Workers are waking up to the Government’s ideological assault on trade unions, the last line of defence against the bad bosses and a system that has attacked them, including this very Bill, especially Clause 27 on gagging trade unions, which we debated last week. Let us look at the Government’s much-hyped Employment Bill. I repeat: let us look at the Government’s much-hyped Employment Bill—except we cannot. It is nowhere to be seen, despite the manifesto pledge to

“make the UK the best place in the world to work.”

It would be scandalous if this promised legislation was again absent from the forthcoming gracious Address. Perhaps, the Minister would like to share his thoughts with us all on this subject.

Faced with the reality that the Tory party is not on their side, many workers and their families who lent the Prime Minister their vote to get Brexit done now

want their vote back. This Bill as a whole, and especially Clause 1, looks like a blatant attempt to limit the damage this will cause the Conservatives at the next election.

:::::

▸ About this exercise: Pick up the speech on trade unions and the Employment Bill after its final sentence and carry it on for a paragraph. The listing after this text plays no part in the work.

▸ Information shown:

:::::

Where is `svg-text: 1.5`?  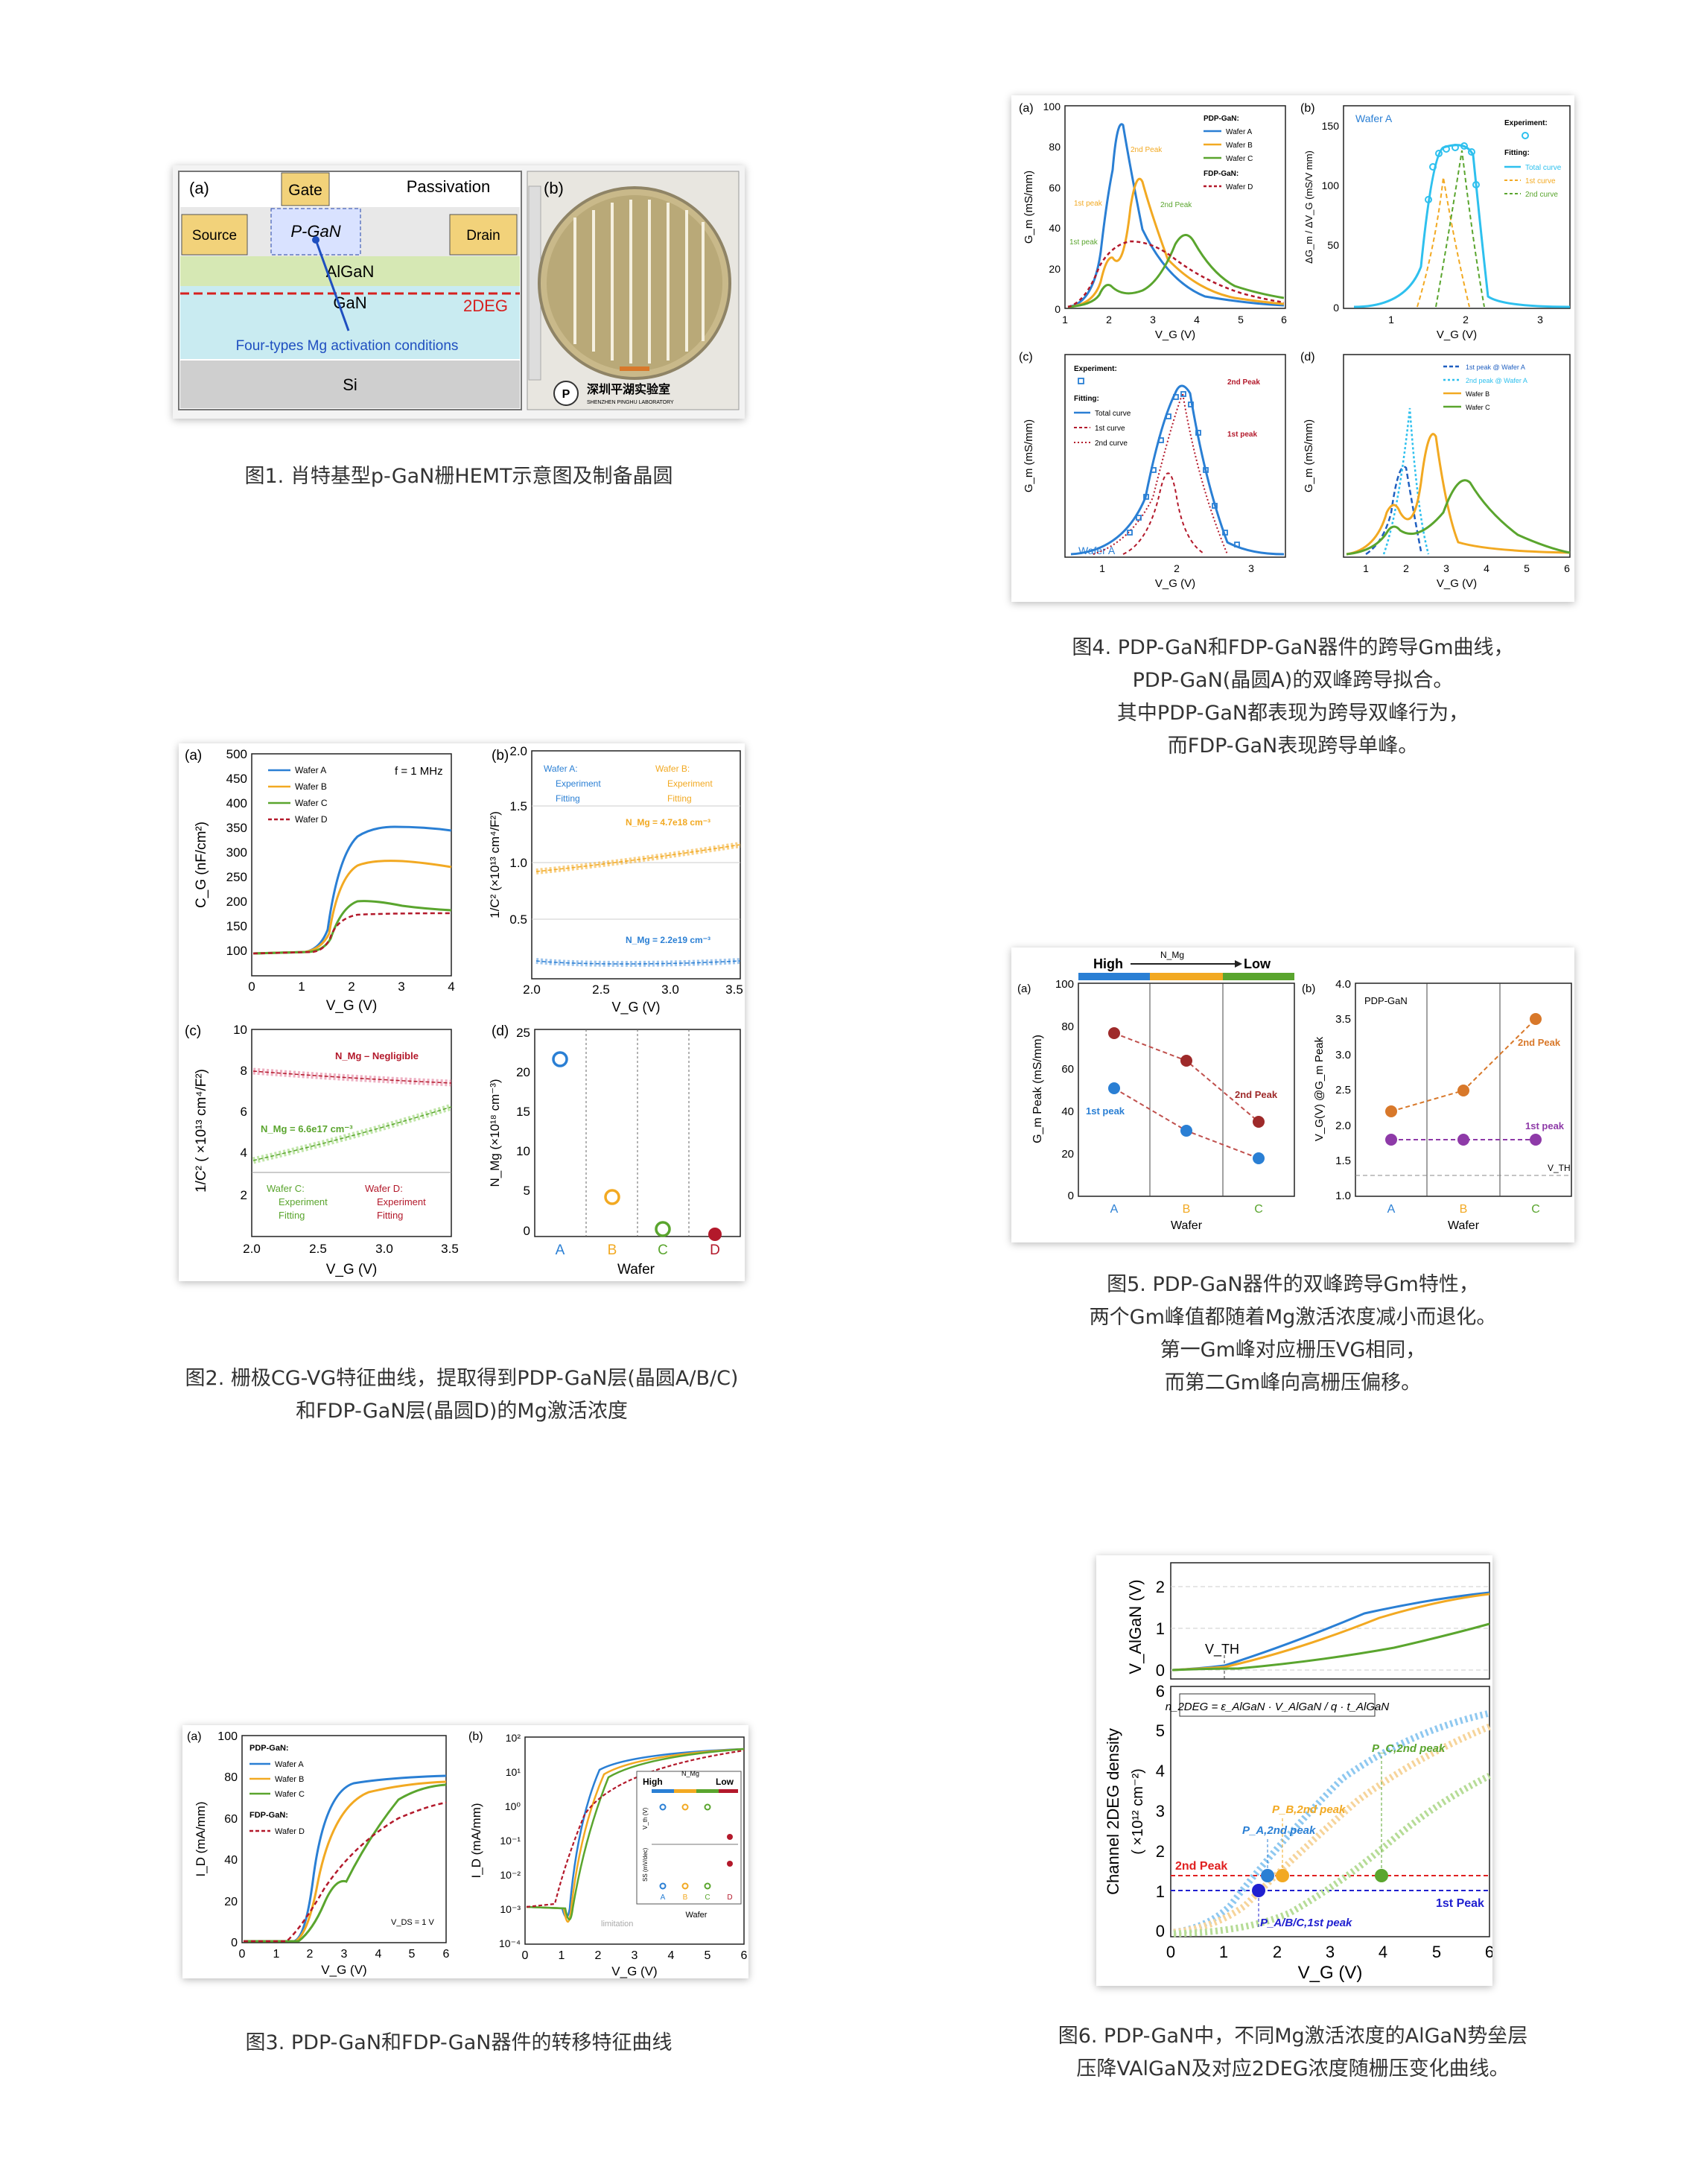 svg-text: 1.5 is located at coordinates (1343, 1161).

:::::

▸ Response area:
In this place, we are privileged to play a key role by helping to improve legislation and holding the Government to account. We would not be doing our job properly if we did not challenge bad Bills, and this is a very bad Bill indeed. The Minister will deny it, but Clause 1 is a key component of a backwards, Trumpian attempt to rig democracy in favour of the Tories. That is why I support the cross-party call by my noble friend Lady Chakrabarti and others to strike it out. I urge the whole House to do exactly the same.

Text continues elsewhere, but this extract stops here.